Planos alternativos foram debatidos ontem. Um deles prevê dividir o texto e votar apenas a questão do cultivo dos organismos geneticamente modificados (OGMs) em setembro. De acordo com o Rigotto, é uma idéia que não pode ser descartada. O deputado gaúcho, Luis Carlos Heinze (PP), da Comissão de Agricultura diz que se este caminho fosse o escolhido já existe um projeto na Câmara destinado a sanar a falta de lei para permitir o plantio de soja transgênica.
"Qualquer projeto com regime de urgência constititucional pode ser votado numa semana nas duas Casas, desde que haja acordo", ressalva Heinze. Um texto com esta característica tem de ser votado em 45 dias, o mesmo prazo de uma medida provisória, pois do contrário obstrui a pauta da Câmara do plenário, tanto da Câmara quanto do Senado.
A pressa dos agricultores é grande, pois a safra da primavera já está delineada nas fazendas. Os galpões estão abarrotados de sementes de soja modificada. Como ocorreu no ano passado, cerca de 3,5 milhões de hectares no Rio Grande do Sul usarão este grão. Mesmo em escala menor, estados como o Paraná e outro do Centro-Oeste também estão interessados nos transgênicos. Pelas previsões do Ministério da Agricultura, o País poderia colher algo como 60 milhões de toneladas da oleaginosa em 2005.
Outro grupo de produtores, a maioria concentrada no Centro-Oeste, também entrou no embate pela liberação de espécies transgênicas. Neste caso são plantadores de algodão, os quais estão animados com as variedades que usam a nova tecnologia. Eles também sonham com a liberação, por meio da lei a ser votada no Congresso.

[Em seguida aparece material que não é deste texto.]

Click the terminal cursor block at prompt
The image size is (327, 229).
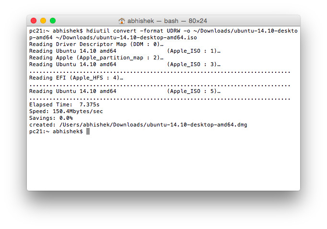(x=88, y=131)
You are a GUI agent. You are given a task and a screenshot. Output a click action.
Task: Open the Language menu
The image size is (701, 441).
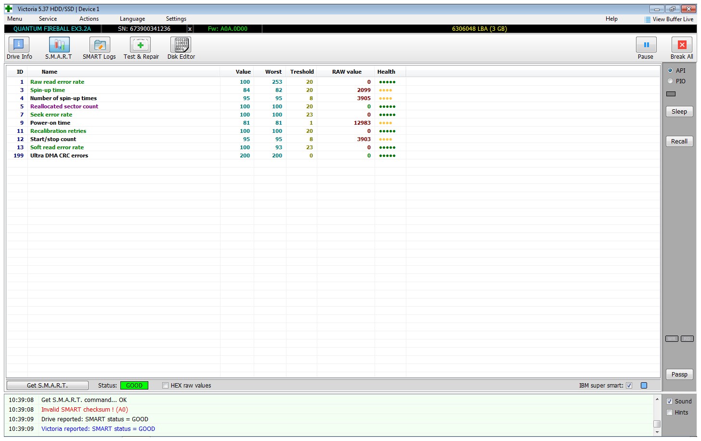pyautogui.click(x=132, y=19)
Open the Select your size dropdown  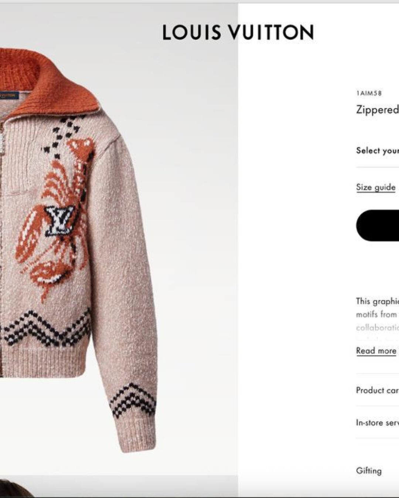coord(377,151)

De acordo com estimativa feita pela Associação Brasileira de Produtores de Algodão (Abrapa), nesta safra a colheita chegaria a 1,255 mil toneladas do produto em pluma. O Brasil agora é exportador, ao contrário do que ocorria no final dos anos 90. Mas a entidade Abrapa alerta que se os transgênicos continuarem proibidos, haverá perdas no mercado externo.
Rigotto acrescentou que o presidente Lula cogita a possibilidade de assinar um decreto prorrogando a vigência da MP do ano passado, o que na prática teria o mesmo efeito de uma nova MP - uma solução de urgência para falta de regulamentação do tema.
"O único complicador nesse decreto é que ele tem que passar, tem de ser analisado com cuidado na Câmara e no Senado. Meu receio é de chegarmos, no fim de setembro, sem a aprovação nem da Lei de Biossegurança nem do decreto", disse Rigotto. No ano passado, o vice-presidente da República, José Alencar, assinou a MP liberando o cultivo da soja transgênica na safra 2003/2004, cumprindo ordens do presidente Lula. A decisão abriu uma crise dentro do governo, especialmente com a ministra do Meio Ambiente, Marina Silva.
Contrária à medida, Marina foi convencida de que a MP visava a evitar prejuízos para os agricultores brasileiras. Na ocasião, ela recebeu a garantia do governo de que a questão dos transgênicos seria regulamentada em definitivo. A assinatura da MP gerou ainda protestos de integrantes do Poder Judiciário, uma vez que uma decisão condicionava o plantio da soja transgênica Roundup Ready, patenteada pela Monsanto, à realização de um estudo prévio do impacto dos grãos geneticamente modificados no meio ambiente e na saúde dos seres humanos.
O procurador-geral da República, Claudio Fonteles, ajuizou uma ação direta de inconstitucionalidade no Supremo Tribunal Federal (STF) a fim de derrubar as disposições da MP, convertida em lei em dezembro de 2003. O processo ainda não foi julgado.